#### [Task to carry out]
Some lines of these records may hold the word "Quelles"; state how many, using only the number.

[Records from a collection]

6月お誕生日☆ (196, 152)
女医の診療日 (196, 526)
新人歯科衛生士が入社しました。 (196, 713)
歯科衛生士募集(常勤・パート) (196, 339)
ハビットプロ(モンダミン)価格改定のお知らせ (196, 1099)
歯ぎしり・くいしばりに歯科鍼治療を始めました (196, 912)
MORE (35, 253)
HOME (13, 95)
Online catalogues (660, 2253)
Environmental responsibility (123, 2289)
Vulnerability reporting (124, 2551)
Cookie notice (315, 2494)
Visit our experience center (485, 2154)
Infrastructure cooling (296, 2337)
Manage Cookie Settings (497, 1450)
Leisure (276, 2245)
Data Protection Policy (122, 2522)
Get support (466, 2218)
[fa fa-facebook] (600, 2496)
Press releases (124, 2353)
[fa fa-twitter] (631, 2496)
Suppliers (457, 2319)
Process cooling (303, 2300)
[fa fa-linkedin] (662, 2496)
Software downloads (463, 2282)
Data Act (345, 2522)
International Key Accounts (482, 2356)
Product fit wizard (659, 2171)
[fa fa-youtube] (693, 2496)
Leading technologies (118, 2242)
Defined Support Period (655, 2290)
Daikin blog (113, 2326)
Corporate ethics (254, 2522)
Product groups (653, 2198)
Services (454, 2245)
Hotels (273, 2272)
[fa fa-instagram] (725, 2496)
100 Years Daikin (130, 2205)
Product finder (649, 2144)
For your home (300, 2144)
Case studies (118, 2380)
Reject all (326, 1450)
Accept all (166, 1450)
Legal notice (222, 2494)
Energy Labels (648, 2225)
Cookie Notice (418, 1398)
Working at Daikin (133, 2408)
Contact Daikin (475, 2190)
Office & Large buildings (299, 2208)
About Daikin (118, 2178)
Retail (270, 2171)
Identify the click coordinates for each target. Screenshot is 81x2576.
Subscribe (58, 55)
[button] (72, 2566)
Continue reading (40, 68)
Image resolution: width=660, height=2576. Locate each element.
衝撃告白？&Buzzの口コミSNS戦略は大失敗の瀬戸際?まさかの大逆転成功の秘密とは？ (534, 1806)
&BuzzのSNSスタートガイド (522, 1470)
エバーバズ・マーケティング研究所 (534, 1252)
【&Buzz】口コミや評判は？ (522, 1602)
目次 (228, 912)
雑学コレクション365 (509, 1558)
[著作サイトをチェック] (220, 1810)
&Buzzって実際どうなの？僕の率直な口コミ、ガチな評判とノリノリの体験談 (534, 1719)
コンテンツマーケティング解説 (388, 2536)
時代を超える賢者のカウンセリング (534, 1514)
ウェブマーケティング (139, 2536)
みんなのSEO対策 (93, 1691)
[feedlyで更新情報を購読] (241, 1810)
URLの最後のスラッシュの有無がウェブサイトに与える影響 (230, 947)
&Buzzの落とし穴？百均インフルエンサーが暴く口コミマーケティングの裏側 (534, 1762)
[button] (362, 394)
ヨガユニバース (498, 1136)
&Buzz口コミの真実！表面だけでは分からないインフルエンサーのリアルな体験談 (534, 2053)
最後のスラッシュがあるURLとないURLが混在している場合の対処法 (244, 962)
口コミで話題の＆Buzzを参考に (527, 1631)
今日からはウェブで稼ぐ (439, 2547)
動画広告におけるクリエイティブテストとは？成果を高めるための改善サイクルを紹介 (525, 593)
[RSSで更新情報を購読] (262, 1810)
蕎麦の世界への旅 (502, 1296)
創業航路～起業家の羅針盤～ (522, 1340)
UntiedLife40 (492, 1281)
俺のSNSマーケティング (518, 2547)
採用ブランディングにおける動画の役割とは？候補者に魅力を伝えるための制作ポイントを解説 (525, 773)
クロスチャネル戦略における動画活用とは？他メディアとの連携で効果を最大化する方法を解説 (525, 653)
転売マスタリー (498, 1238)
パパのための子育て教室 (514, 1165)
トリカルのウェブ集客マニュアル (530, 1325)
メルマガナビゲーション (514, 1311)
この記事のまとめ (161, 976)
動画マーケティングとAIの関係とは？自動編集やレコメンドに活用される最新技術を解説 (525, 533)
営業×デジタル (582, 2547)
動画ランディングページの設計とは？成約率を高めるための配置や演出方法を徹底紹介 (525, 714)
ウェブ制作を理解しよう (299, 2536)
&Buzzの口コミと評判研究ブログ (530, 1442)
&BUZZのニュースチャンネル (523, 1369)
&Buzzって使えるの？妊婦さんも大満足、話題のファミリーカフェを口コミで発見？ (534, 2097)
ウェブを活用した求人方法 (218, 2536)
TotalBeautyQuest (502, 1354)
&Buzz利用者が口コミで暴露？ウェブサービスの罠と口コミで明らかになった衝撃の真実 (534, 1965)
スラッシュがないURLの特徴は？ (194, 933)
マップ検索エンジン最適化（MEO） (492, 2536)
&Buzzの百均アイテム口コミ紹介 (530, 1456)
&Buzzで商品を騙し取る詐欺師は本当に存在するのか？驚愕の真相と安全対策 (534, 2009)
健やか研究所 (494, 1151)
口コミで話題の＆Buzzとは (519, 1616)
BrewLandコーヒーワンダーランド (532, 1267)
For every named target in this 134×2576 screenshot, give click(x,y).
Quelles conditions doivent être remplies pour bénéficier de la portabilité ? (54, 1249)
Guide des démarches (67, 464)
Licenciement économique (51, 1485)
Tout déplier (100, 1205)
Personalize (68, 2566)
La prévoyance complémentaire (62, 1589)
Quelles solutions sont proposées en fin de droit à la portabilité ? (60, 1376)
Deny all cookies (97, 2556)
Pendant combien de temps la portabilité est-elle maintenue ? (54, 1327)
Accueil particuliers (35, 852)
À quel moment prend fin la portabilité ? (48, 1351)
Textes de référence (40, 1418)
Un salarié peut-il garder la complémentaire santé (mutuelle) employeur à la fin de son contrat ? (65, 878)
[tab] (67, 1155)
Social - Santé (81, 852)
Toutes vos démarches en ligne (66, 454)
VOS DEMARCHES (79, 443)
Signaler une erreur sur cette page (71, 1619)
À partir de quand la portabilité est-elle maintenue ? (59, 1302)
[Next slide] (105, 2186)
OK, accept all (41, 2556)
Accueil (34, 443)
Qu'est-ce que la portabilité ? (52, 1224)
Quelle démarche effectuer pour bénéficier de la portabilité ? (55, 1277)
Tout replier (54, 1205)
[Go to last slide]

#### [Result]
2